The economic policies imposed by the World Bank targeted agriculture and brought in multinational monopolies. It also turned the universal PDS into targeted PDS. The World Bank said this would reduce the budget expenditure as the government was spending too much on food subsidies. The food subsidy bill in 1991 was `2,500 crore. Last year, it was `50,000 crore and this year, it would be `60,000 crore. You are starving people and spending more money by not having a universal PDS to create food apartheid.
Most commentators have pointed out that the Ordinance is a political ordinance to garner votes in the next Lok Sabha elections. But in my view, it is also an economic ordinance and is part of the so-called “reform” process designed to break our food sovereignty and to facilitate the corporate hijack of India’s food system. Just as fertiliser subsidies do not go to farmers but the industry, the subsidy in the Food Security Ordinance will become a subsidy for the agribusiness.
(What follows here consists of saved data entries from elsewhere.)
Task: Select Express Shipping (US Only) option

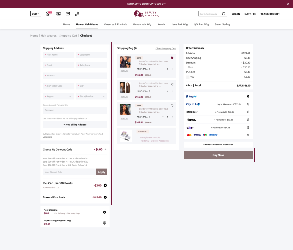Action: click(x=105, y=223)
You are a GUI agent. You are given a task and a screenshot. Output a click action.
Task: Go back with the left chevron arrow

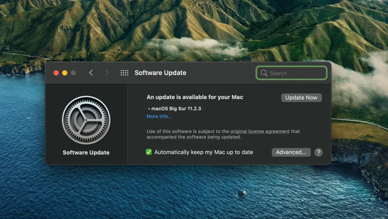[x=91, y=73]
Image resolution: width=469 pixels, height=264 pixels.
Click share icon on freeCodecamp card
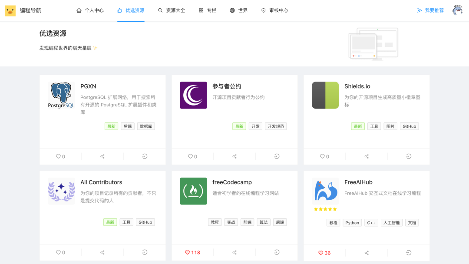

First, a food system based on monopoly, corporate control, greed and speculation will lead to further uncontrollable increase of food prices. Since the government makes no commitment of buying from Indian farmers, it will buy from corporations. The combination of rising food prices in the market and cheap food to the “targeted” population can only be achieved through an ever-increasing transfer of our tax money to maintain the super- profits of agribusiness. This corporate subsidy that is built into the Ordinance is kept hidden. What is talked about is the “cash transfer” to the poor through “Aadhar”. Offering `3 for rice and `2 through cash transfer for wheat when the retail price is `40 and `20 respectively means that the poor are expected to spend `37 for rice and `18 for wheat from their pocket. Since they don’t have that money, the consequence will be mass starvation.
An alternative vision — where no child is hungry, no farmer commits suicide — is the Organic India Vision 2020. It was prepared by organic farmers at Vasundhara, the national gathering of ecological farmers on World Food Day. We can halve the costs of cultivation through ecological agriculture which makes the farmer free of costly seeds and chemicals, while doubling the nutrition output and health per acre.